- _Фрагмент документа_
★ ★ ★ ★ ★ ★ ★
Но развязка была близка и счастливее, чем мы думали. В залу вошёл директор; мы собрались около него кучею, и он стал говорить нам, не ругая нас, но спокойно. Представлял нам, какую глупость мы в состоянии сделать, как безумны и неумеренны наши требования. Говорил нам, что он сделал всё, что от него зависит, что Кузнецов удалён от надзора над солдатами и от всякого сношения с нами, но что он не может совершенно отставить его, а, если мы хотим, будет писать об этом принцу, попечителю училища. Впрочем, делайте что хотите, сказал он, ворвитесь к Кузнецову, повесьте его, если вам угодно, но подумайте, что из этого будет.
Тут он ушёл. Речь его почти всех образумила. Тут мы поняли, что более того, что сделал директор, нам нечего ожидать и, наконец, что распоряжение его может удовлетворить и нашим требованиям. Мы послали Бушмана сказать ему, что мы спокойны и довольствуемся тем, что он сделал для нас.
Директор воротился довольный и очень ласково говорил с нами. Он обнадёживал, обещал нам сделать всё, что может, одним словом, всех примирил с собою».
Бывали и случаи, когда воспитанники сами разрешали свои внутренние проблемы:
«Сальватори был высечен в классе за фискальство Поповым, Сиверсом, Керстеном, Врангелем и Раденом, пятью записными витязями нашего класса и училища».
Пишет Константин и о свойственных молодости радости и полноте жизненных ощущений:
«Все молоды, все поют, и песни, которые слышишь и поёшь здесь, наверное, останутся в ушах на всю жизнь. Выйдешь в сад – весною пахнет; с грустью вспоминаешь деревню, но и тут – весенний воздух, молодой лист, птичка чирикает. Мудрено ли, что и мы все принимаемся чирикать? Чирикаю и я, запеваю любимую майскую песню:
„Wie herrlich lauchtet
Mir die Natur,
Wie gl?nzt die Sonne,
Wie lacht die Flur…“[2 - Как прекрасно окунуться / Нам в природу, / Как светит солнце, / Как смеется луг. (нем.)]
В эту минуту слышу: в саду составился живой, звонкий, ладный хор. Поют русские песни, шевелящие душу, поют „В темном лесе“. Пение разнохарактерное. Вспоминаю, как зимою в спальнях Юша садится к фортепиано и запевает своим приятным тенором цыганские песни и романсы: „За Уралом за рекой“ и „Скинь-ка шапку“ и прочее, а около него кружок любителей слушает и подпевает. Немцы наши ввели в употребление свои хоры, которые все охотно поют с ними: „О, wie wohl! Ist mir am Abend“; или „Gute Nacht, gute nacht, sch?n Anna-Dorothee“…»
★ ★ ★ ★ ★ ★ ★
- _Требования_
• A. Ответьте по отрывку об училище:
(i) Кого воспитанники послали к директору сказать, что они спокойны?
(ii) Кому директор предлагал написать о Кузнецове?
(iii) За что был высечен Сальватори?
• B. Перепишите, пожалуйста, из отрывка об училище участок от «Тут он ушёл.» до «сделал для нас.» включительно.
• C. Продолжите отрывок об училище после его последней фразы.
Листинг для работы с этим текстом не нужен.

- _Материал_
★ ★ ★ ★ ★ ★ ★
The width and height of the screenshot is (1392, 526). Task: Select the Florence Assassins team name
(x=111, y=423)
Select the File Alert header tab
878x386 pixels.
★ ★ ★ ★ ★ ★ ★
- _Результаты упражнения_
• A.
(i) Бушмана.
(ii) Принцу, попечителю училища.
(iii) За фискальство.

• B.
Тут он ушёл. Речь его почти всех образумила. Тут мы поняли, что более того, что сделал директор, нам нечего ожидать и, наконец, что распоряжение его может удовлетворить и нашим требованиям. Мы послали Бушмана сказать ему, что мы спокойны и довольствуемся тем, что он сделал для нас.

• C.
Константин Победоносцев пользовался уважением как среди товарищей (не зря же ему доверили писать коллективное письмо во время конфликта с директором), так и у преподавателей и руководства училища. Именно его вызывают к кафедре, чтобы продемонстрировать важным особам уровень знаний воспитанников.
«В класс Гримма дверь нашего класса отворилась, и вошёл министр юстиции граф Виктор Никитич Панин в сопровождении пэра Франции графа де Сен-При и нашего директора. Гримм сошёл с кафедры и подошёл к ним; мы переводили Саллюстия; отозвали Тарасенкова; он начал XII главу, но граф просил (разумеется, просьба стоила приказания) переводить с середины; он поправлял промахи и, видно, хорошо знает латынь. Тарасенков ушёл. Гримм вызвал было Пояркова, но директор сказал мою фамилию. Я переводил из середины».
Не только фундаментальные знания вынес будущий обер-прокурор из стен Училища правоведения. Зародившаяся в училище дружба (в первую очередь можно назвать И.С. Аксакова, князей Оболенских, Д.А. Энгельгардта) поддерживалась в течение многих десятилетий.
3. Начало службы, литературной, научной и преподавательской деятельности
Окончив в 1846 году Училище правоведения, титулярный советник К.П. Победоносцев был зачислен на должность помощника секретаря в канцелярию VIII (московского) департамента Правительствующего Сената, в котором решались судебные споры по гражданским делам, поступавшие из губерний, прилегавших к Москве.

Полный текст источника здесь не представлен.